Site Passport CEO Rob Fox on construction and blockchain

3 Dec 2019

Rob Fox. Image: Site Passport

Rob Fox of Irish SaaS platform Site Passport spoke to about the increasing space for innovation in the construction industry.

Rob Fox is CEO of Site Passport, which is a SaaS-based digital marketing and compliance platform that aims to solve the issues around transparency and trust in the construction sector.

He is also the founder of the Irish Construction Blockchain Consortium, and spent 20 years working as a civil engineer in Ireland and Australia.

We recently spoke to him about how the construction industry is recovering from the recession, the impact that technology is making on building sites, and how blockchain can be used by builders.

‘People don’t always understand blockchain, but when you provide a good business use case, people get it’

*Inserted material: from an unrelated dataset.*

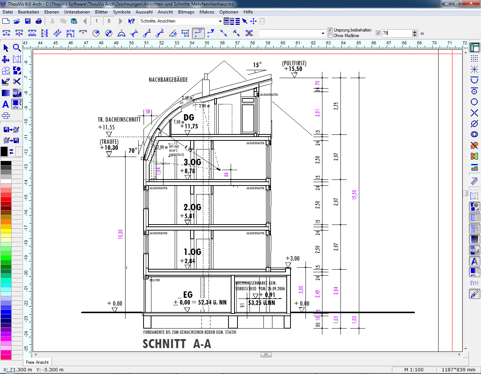Expand the empty dropdown in dimension toolbar
The width and height of the screenshot is (481, 374).
point(323,33)
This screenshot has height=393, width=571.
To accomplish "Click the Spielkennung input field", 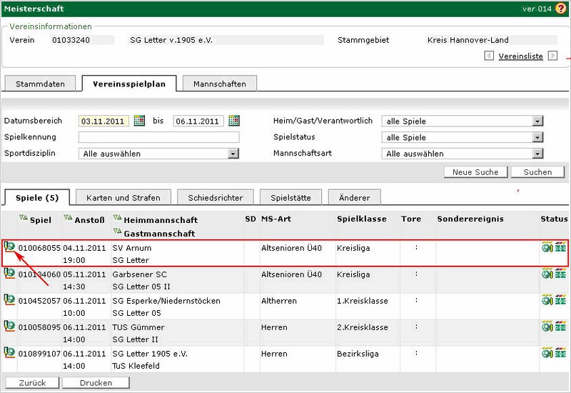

While building is booming in some parts of the world, Ireland’s construction economy is still feeling the effects of the recession. According to Fox, this has made Irish building companies more receptive to technology.

With a skills shortage and increasingly difficult regulations to meet, it’s almost essential for construction companies to keep up with the latest technology to keep their sites running smoothly.

“People want a solution that works now and they’re happy to pay for it. They want to do more work, with less resources,” he said.

Fox also noted that productivity is improving now with fewer workers worrying about paperwork, or sitting in the back of a van on their laptops. In turn, the workers are more satisfied with the work they can do. “People don’t go into construction for the paperwork,” he said.

The entrepreneur sees plenty of room for innovation when it comes to cutting out paperwork in construction. The unintended benefit that comes with digitising processes that typically require paperwork, is that it helps companies collect data and analytics on how each site is run.

Blockchain in construction

Another area that could create a great deal of space for innovation in construction is the introduction of blockchain technology. Dublin-based Site Passport has plans to enter the UK market very soon, before eventually expanding further afield, and Fox noticed a niche while doing his market research.

“The UK is very advanced in their thinking, processes and systems. While going over there and looking for a gap in the market for Site Passport, we have done some R&D in the area of blockchain in construction,” he said.

“I know blockchain has become a bit of a buzz word, but we’ve been working on this for four years now. We founded Construction Blockchain Ireland just over a year ago, because we firmly believe that blockchain is a really powerful technology that could solve really big problems in construction.”

There are a variety of areas in the construction industry where blockchain could be used, he added, such as legal, finance, policy and compliance. According to the UK’s Construction Blockchain Consortium, the construction industry is characterised by fragmentation in processes, services and firms.

The organisation said: “One of its persistent problems is the disconnect between design and construction. This disconnect is mainly due to the lack of open and trustworthy information across the supply chain. Blockchain technology has the potential to adverse these effects through the use of open and transparent transactions.

“Apart from minimising the interfaces between design and construction, blockchain technology can contribute to improving both in isolation.”

‘When you provide a good business use case, people get it’

It’s not just design and construction that could benefit from the introduction of blockchain, but also the legal aspects of construction work, relating to policy and compliance, as well as finance, energy and sustainability.

“From the biggest to the smallest contractors, when I explain to them what blockchain can do for the industry, they get it straight away,” Fox said. “People don’t always understand blockchain, but when you provide a good business use case, people get it.

“This is a very exciting space for us. We have done some research with UCD and we’re going to be doing a bit more next year,” he added.

“We want to be a leader in construction technology. We want Ireland to be a leader in construction technology, as opposed to having to follow everywhere else.”